◆ KRÓTKIE ZADANIE ◆
Napisz dalszy ciąg recenzji książki o pograniczu nad Odrą i Nysą, zaczynając od zdania następującego po ostatnim zamieszczonym.

GRENZRAUM. BEGEGNUNGEN AN DER ODER UND NEISSE

GRENZRAUM. BEGEGNUNGEN AN DER ODER UND NEISSE

Beatrix Flatt

Verlag Andeas Reifer, Meine 2024, str. 224. ISBN 978–3‑910335–91‑2

Polsko-niemieckie pogranicze jest tematem książek naukowych, reportażowych, beletrystycznych, w tym kryminałów i powieści obyczajowych. Wydawnictwo Andreasa Reiffera, działające w odległym od granicy miasteczku Meine (Dolna Saksonia), opublikowało nowy tom reportaży Beatrix Flatt, napisany językiem bardzo komunikatywnym, zatytułowany „Grenzraum. Begegnungen an der Oder und Neiße” („Pogranicze. Spotkania nad Odrą i Nysą”). Składa się z ponad pięćdziesięciu niedługich reportaży z sześciotygodniowej wyprawy od czesko-niemiecko-polskiego zaułka trzech granic do wyspy Uznam, Świnoujścia, sąsiedniego Ahlbecku i Heringsdorfu.

◆ FRAGMENT DANYCH ◆
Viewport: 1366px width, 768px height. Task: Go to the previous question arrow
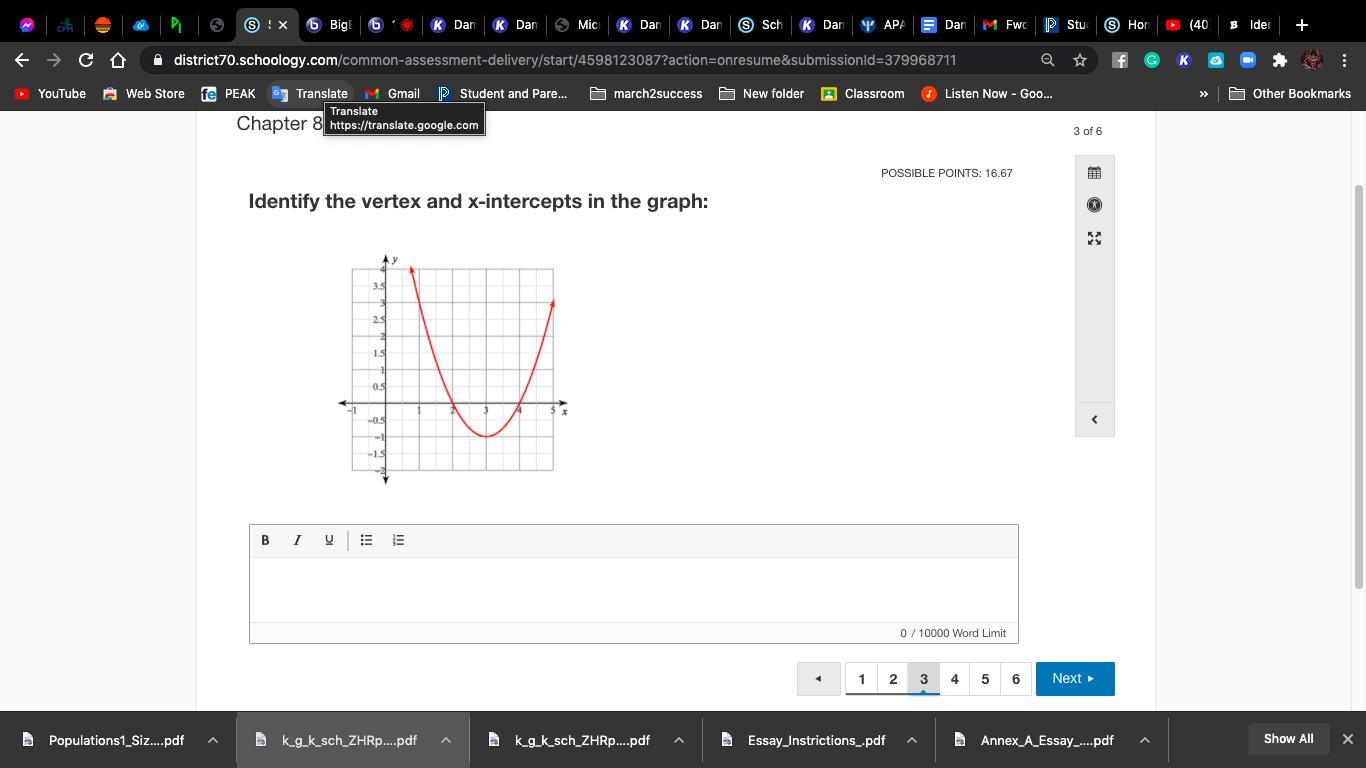[x=818, y=679]
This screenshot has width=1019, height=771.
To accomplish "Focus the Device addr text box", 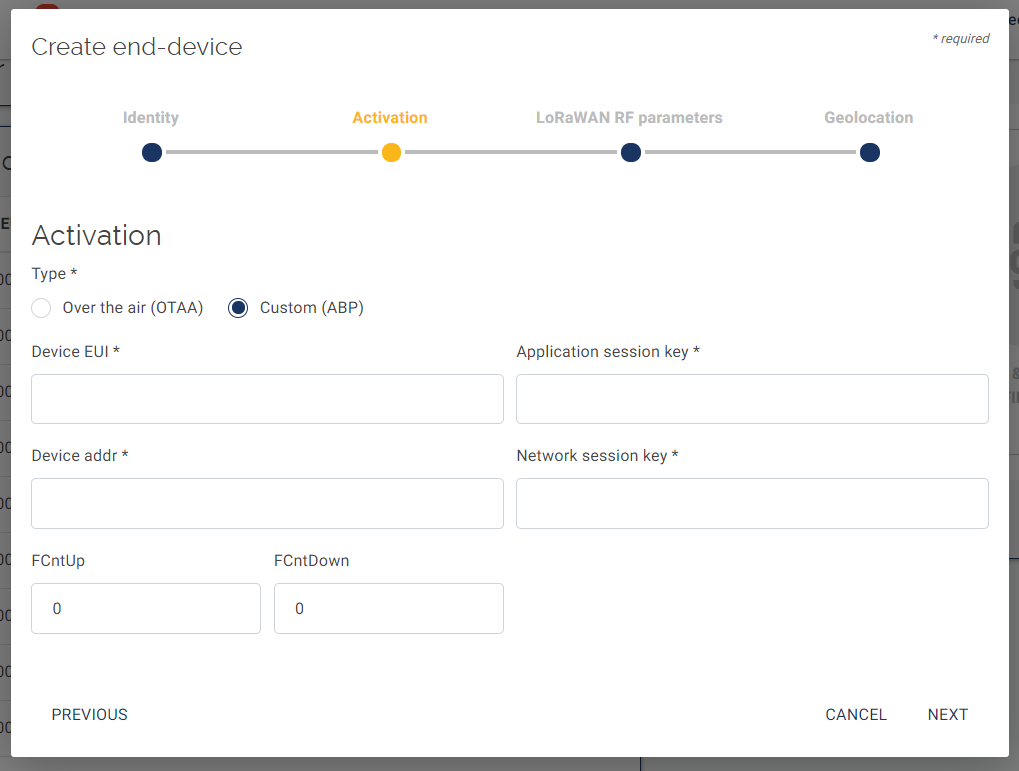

◆ ODPOWIEDŹ ◆
Ich autorka, Beatrix Flatt, jest wolną dziennikarką. Mieszka w Helmstedt (Dolna Saksonia), przy dawnej granicy RFN-NRD. Pierwsza jej książka, mająca tytuł: „Grenzlos – Begegnungen am Grünen Band” („Bezgraniczny – spotkania na Zielonym Pasie”), wydana w 2020 roku, była zbiorem reportaży z samotnej, pieszej wędrówki drogą dawnej granicy niemiecko-niemieckiej (1393 km) od styku granic Czech, Saksonii i Bawarii do bałtyckiej wyspy Priwall pod Travemünde. Jest to fragment powojennej „żelaznej kurtyny”, liczącej 12 500 kilometrów, która aż do 1989 roku dzieliła Europę na przeciwne obozy. Granica niemiecko-niemiecka, jak cała „żelazna kurtyna”, była pilnie strzeżona, a z nią okoliczne tereny. Była to więc faktycznie ziemia bezludna, „strefa śmierci” – jak mówiono, co paradoksalnie sprzyjało bujnemu życiu przyrody. Dziś ten teren jest objęty ochroną. To najdłuższy w Niemczech biotop – ciągnące się przez całe państwo siedlisko m.in. 1200 gatunków roślin i zwierząt, zagrożonych wyginięciem, wpisanych na „czerwoną listę”.

Zbierając materiały do drugiej książki Beatrix Flatt przejechała w 2023 roku rowerem, z plecakiem, samotnie prawie dwa tysiące kilometrów po obu stronach Nysy i Odry. Poznawała ludzi, rozmawiała o problemach polsko-niemieckiego pogranicza, co dokumentowała w reportażach. Na bieżąco zamieszczała je w prowadzonym przez siebie blogu (https://oder-neisse-grenzenlos.de/blog) – teraz publikuje w książce.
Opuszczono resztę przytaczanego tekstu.